-- RECORDS FOR THIS EXERCISE follows --
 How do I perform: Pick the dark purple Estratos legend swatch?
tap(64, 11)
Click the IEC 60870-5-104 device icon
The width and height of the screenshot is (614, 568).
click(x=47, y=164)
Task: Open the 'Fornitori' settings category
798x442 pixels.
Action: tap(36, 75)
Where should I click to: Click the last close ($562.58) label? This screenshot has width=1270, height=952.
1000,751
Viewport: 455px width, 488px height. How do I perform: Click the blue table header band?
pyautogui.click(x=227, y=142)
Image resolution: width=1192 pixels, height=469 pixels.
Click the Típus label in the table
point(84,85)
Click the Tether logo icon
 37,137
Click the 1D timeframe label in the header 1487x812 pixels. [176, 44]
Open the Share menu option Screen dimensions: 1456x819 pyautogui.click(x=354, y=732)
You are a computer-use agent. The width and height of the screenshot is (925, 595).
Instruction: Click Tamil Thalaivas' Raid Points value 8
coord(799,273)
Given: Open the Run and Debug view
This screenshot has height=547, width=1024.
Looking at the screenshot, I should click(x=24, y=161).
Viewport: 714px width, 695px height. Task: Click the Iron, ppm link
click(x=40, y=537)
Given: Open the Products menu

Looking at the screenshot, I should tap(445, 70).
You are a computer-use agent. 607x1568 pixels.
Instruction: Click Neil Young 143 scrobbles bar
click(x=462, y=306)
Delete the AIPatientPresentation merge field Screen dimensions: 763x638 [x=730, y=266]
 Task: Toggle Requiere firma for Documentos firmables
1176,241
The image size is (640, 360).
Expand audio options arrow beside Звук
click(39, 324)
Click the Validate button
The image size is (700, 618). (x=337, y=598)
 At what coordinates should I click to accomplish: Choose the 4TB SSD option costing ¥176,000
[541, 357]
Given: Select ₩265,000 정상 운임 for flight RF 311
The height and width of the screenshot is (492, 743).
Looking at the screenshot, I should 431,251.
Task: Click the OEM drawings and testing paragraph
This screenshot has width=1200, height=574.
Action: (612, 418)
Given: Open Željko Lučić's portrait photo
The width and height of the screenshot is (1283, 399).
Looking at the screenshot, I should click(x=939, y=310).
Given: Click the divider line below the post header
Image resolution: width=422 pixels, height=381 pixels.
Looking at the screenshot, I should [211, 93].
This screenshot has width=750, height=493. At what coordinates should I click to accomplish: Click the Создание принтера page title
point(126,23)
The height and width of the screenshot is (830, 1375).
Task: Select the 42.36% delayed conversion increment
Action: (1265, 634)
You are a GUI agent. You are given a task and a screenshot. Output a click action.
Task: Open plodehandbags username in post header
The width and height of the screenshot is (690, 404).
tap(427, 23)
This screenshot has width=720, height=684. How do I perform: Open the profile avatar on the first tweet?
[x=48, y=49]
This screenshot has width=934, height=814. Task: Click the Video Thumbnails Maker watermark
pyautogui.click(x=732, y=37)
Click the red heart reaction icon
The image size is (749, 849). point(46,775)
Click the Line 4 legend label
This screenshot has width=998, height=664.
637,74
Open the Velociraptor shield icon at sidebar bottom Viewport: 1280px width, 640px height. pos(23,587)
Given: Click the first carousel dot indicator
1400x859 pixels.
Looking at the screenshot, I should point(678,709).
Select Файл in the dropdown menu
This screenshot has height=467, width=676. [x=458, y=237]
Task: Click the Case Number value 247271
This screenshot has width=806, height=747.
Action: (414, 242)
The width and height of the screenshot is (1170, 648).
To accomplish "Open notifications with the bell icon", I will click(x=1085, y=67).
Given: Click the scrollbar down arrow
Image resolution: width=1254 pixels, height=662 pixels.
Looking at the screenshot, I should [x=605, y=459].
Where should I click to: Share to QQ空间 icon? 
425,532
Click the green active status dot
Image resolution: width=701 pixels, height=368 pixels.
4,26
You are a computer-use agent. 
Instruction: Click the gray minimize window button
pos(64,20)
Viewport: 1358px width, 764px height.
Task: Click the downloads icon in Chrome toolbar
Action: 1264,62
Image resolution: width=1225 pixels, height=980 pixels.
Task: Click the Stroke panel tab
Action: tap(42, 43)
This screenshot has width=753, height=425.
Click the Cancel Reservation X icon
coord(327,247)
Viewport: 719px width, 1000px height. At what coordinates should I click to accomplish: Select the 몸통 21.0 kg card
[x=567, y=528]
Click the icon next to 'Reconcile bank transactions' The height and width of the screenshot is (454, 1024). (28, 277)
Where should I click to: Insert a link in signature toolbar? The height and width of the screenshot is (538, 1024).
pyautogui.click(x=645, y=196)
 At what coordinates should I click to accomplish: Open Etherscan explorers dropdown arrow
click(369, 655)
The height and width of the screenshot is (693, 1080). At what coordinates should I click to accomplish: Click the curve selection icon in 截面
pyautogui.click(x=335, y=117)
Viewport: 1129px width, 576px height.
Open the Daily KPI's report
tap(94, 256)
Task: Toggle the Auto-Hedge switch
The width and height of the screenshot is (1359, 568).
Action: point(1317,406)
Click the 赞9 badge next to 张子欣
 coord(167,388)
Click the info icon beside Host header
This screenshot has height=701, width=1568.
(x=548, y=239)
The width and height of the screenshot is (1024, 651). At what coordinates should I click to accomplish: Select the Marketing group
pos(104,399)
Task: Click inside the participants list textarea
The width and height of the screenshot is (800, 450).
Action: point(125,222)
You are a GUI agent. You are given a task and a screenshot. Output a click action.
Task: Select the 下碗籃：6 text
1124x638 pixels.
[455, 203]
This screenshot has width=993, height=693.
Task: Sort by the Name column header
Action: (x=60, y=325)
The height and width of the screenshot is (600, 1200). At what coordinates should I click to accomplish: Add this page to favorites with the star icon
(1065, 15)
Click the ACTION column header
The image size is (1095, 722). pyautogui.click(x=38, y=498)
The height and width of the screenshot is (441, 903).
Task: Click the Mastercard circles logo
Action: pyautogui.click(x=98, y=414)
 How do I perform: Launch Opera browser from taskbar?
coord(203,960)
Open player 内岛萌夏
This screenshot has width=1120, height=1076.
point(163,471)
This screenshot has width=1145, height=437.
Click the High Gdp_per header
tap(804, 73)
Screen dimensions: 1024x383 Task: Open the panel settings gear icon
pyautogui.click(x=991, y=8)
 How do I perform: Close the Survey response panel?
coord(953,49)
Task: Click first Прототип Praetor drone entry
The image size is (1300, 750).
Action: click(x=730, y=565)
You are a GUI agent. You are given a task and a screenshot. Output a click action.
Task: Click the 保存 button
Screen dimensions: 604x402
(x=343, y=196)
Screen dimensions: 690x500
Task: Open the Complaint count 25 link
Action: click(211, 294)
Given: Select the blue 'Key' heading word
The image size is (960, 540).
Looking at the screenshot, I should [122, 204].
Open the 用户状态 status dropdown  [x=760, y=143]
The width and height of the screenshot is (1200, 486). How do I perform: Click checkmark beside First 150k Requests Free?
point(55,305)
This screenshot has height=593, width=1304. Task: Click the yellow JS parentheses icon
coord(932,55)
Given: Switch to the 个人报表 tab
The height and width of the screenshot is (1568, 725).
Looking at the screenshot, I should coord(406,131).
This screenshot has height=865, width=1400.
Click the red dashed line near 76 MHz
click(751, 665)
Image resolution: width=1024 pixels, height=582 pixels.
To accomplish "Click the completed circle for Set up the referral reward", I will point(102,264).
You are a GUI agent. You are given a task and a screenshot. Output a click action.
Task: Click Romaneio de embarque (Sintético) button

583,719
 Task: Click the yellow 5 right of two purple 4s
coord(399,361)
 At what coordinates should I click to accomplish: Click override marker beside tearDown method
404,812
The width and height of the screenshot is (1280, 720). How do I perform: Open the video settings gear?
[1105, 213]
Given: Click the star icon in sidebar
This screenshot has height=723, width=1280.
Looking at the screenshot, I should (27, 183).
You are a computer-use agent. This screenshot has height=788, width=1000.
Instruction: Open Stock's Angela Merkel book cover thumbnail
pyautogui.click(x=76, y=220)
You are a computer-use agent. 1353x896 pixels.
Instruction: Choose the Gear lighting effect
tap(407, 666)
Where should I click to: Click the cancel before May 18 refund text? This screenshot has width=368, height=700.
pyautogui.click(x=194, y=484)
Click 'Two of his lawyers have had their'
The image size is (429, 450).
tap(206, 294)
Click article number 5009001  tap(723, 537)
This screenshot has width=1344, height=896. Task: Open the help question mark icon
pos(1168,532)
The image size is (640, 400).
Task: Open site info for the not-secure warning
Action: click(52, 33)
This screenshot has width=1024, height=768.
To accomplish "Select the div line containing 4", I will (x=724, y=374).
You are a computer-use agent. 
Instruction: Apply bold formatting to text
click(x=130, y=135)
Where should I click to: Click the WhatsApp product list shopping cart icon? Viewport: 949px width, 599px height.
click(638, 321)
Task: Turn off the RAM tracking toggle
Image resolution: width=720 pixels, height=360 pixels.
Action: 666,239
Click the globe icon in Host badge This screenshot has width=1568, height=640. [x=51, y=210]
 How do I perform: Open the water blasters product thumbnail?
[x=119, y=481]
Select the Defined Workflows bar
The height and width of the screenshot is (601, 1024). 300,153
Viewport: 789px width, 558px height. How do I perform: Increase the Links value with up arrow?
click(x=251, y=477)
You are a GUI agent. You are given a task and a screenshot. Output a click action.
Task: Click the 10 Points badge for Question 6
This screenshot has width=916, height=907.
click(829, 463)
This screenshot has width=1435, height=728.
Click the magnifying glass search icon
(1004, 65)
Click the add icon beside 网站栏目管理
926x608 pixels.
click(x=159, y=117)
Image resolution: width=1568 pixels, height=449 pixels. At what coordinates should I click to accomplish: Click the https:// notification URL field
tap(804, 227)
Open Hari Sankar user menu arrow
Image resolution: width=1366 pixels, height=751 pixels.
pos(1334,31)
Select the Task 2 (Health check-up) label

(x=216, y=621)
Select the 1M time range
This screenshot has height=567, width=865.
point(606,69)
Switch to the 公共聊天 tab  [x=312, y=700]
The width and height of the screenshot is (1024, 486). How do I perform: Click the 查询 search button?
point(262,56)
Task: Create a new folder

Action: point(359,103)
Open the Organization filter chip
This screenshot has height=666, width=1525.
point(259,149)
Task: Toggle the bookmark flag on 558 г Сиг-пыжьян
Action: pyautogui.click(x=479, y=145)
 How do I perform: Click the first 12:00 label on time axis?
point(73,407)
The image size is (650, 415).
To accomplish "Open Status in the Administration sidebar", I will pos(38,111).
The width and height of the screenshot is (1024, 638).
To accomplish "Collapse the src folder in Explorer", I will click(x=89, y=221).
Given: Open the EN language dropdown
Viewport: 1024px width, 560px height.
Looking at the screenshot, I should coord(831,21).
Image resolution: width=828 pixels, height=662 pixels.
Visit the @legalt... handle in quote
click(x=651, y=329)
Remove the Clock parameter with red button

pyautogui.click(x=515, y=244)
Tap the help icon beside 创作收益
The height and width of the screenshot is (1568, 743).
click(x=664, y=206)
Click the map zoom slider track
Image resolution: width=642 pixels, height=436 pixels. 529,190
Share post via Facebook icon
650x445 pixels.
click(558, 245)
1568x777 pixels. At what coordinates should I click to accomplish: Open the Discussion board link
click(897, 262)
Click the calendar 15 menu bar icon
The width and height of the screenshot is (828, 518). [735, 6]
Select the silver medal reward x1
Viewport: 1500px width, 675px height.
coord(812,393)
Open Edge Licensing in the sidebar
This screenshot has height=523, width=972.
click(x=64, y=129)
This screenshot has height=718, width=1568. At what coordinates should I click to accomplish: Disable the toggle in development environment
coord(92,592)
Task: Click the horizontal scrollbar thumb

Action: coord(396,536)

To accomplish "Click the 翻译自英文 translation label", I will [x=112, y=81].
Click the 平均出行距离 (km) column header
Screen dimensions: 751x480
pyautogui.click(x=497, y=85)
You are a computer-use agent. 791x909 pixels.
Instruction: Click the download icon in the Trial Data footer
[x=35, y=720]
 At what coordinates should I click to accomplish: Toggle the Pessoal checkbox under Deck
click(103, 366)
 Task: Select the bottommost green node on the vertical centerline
-- RECORDS FOR THIS EXERCISE concluded --
> [PROBLEM]: Show all lines from the data that contain "sidebar".

> [ANSWER TO THIS TASK]:
Open the Velociraptor shield icon at sidebar bottom Viewport: 1280px width, 640px height. pos(23,587)
Given: Click the star icon in sidebar
To accomplish "Open Status in the Administration sidebar", I will pos(38,111).
Open Edge Licensing in the sidebar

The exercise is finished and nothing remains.